There are a lot of Trump promises he is never going to deliver on, and maybe never intended to. Good luck getting uniform compliance with everyone saying, “Merry Christmas.” The much-promised wall on the U.S.-Mexico border would be architecturally impossible, among other problems. He may not even be able to get some of his Cabinet appointees confirmed by the U.S. Senate.
But lowering drug prices, meaningfully and quickly? That he can do. I have not seen my name on any list of potential Trump Administration appointees. I have yet to be summoned to an interview at Trump Tower. But here is some unpaid advice, and it has an aggressive ring to it that I think the President-elect will like:
One of the most frustrating aspects of the drug pricing crisis is that most of the truly impactful medicines trace their origins back to government-funded research. The Bayh-Dole Act of 1980 provided the legal foundation for a shameful give-away of taxpayer resources to corporations, allowing the monopoly patents on federally-funded inventions to be claimed by private entities—which then sell back the invented medicines to the U.S. government at monopoly mark-up prices. (Any surprise that both Senators Bayh and Dole have spent a good portion of their post-retirement careers working on behalf of pharmaceutical corporations?)
But Bayh-Dole does contain one safety hatch, which those concerned about the give-away were assured at the time would protect taxpayers and patients: march-in rights. Whenever the federally-funded discovery is not available on “reasonable terms” from the patent holder, or if a health or safety need arises, the government has the right to “march in.” That means the government agencies can license the invention for manufacture by someone else for sharply reduced costs. (Generic medicines are priced as much as 90% less than patent-protected versions.)
But, guess how often the federal government has exercised their march-in rights in the 36-plus years since Bayh-Dole’s passage. Zero. Now guess how many pharmaceutical company officials used to work for those federal agencies or vice versa, and how many corporate lobbyists are devoted to making sure that march-in never occurs? Lots. The industry that is arguably the most profitable in recent history is determined to stay that way.
Those folks have managed to straight-face argue that the “reasonable terms” safeguard in the Bayh-Dole Act does not mean pricing at all . They claim the only requirement on the beneficiary of a monopoly of a government-discovered drug is to make it commercially available, no matter if it costs a million dollars a pill. As one journalist put it , “it is also fair to say that most of the attorneys who make this argument represent drug companies.”
To date, the National Institutes of Health under multiple presidents, including Obama, have bought into this demonstrably preposterous interpretation. Every time a march-in petition has been filed, the NIH has denied it. As a certain future President would say: Sad.

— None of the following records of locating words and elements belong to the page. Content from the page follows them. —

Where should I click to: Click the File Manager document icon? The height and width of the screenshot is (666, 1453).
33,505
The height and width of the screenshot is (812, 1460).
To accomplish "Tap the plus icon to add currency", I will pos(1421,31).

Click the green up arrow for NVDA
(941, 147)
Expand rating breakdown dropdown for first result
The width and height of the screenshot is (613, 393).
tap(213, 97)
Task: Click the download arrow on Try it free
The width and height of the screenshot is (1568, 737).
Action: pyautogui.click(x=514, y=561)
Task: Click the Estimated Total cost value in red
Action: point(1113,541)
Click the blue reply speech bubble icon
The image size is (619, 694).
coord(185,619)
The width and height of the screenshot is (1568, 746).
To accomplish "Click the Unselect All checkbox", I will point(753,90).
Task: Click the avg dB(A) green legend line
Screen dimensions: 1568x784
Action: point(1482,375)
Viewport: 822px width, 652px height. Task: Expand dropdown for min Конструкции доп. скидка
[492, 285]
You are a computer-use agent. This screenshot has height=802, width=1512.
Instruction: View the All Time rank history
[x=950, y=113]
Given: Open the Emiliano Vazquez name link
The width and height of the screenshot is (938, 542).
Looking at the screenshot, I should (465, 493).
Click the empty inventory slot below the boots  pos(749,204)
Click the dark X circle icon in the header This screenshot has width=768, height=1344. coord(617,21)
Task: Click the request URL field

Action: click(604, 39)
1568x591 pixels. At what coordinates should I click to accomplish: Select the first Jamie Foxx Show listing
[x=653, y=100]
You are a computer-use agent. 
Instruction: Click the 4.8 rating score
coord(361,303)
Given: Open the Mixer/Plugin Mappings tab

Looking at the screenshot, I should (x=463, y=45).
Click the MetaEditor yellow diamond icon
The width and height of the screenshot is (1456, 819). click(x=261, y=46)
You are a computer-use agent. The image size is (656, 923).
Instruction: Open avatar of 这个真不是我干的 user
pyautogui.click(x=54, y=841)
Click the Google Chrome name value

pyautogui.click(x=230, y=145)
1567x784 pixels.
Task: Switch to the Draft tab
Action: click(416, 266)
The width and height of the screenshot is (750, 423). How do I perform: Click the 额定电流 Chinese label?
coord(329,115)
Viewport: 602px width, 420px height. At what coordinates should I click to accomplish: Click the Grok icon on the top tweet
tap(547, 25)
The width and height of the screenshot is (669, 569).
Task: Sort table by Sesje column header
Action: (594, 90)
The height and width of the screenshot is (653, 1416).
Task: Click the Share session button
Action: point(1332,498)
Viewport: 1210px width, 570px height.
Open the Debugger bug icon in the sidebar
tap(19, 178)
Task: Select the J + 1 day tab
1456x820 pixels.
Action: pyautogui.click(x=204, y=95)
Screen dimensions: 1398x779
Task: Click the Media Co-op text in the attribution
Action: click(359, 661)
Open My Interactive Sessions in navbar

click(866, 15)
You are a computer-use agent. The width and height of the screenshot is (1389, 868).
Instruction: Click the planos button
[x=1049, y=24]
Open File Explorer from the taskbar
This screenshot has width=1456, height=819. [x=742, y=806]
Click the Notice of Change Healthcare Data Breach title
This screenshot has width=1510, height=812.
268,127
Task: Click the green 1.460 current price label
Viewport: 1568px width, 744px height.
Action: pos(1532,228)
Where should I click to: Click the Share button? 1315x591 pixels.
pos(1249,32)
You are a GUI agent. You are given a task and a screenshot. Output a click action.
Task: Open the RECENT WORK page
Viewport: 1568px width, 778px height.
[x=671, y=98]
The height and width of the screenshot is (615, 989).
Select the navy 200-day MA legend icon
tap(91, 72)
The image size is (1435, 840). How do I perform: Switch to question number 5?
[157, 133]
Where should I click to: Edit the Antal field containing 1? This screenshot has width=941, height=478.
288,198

Very sad.
The most significant harm in avoiding march-in is that it has signaled to pharma companies that there is no limit on what they can charge. As multiple members of Congress have said, and some similar events have proven, even the threat of march-in by NIH could bring down medicines prices significantly. Is the President-elect who prides himself on his negotiating prowess listening?
There are many medicine candidates for march-in right now. One is Xtandi, the prostate cancer drug developed at UCLA with federal funding and now patented by Japanese pharma company Astellas, who sells it back to the U.S. at enormous markups that pull the annual price tag over $100,000 for each patient. The NIH under Obama and Francis Collins rejected a Xtandi march-in petition earlier this year, but the petitioners have signaled they may refile under a new administration.
I hope they do. And I hope the President-elect takes the opportunity to prove this is one promise he can deliver on.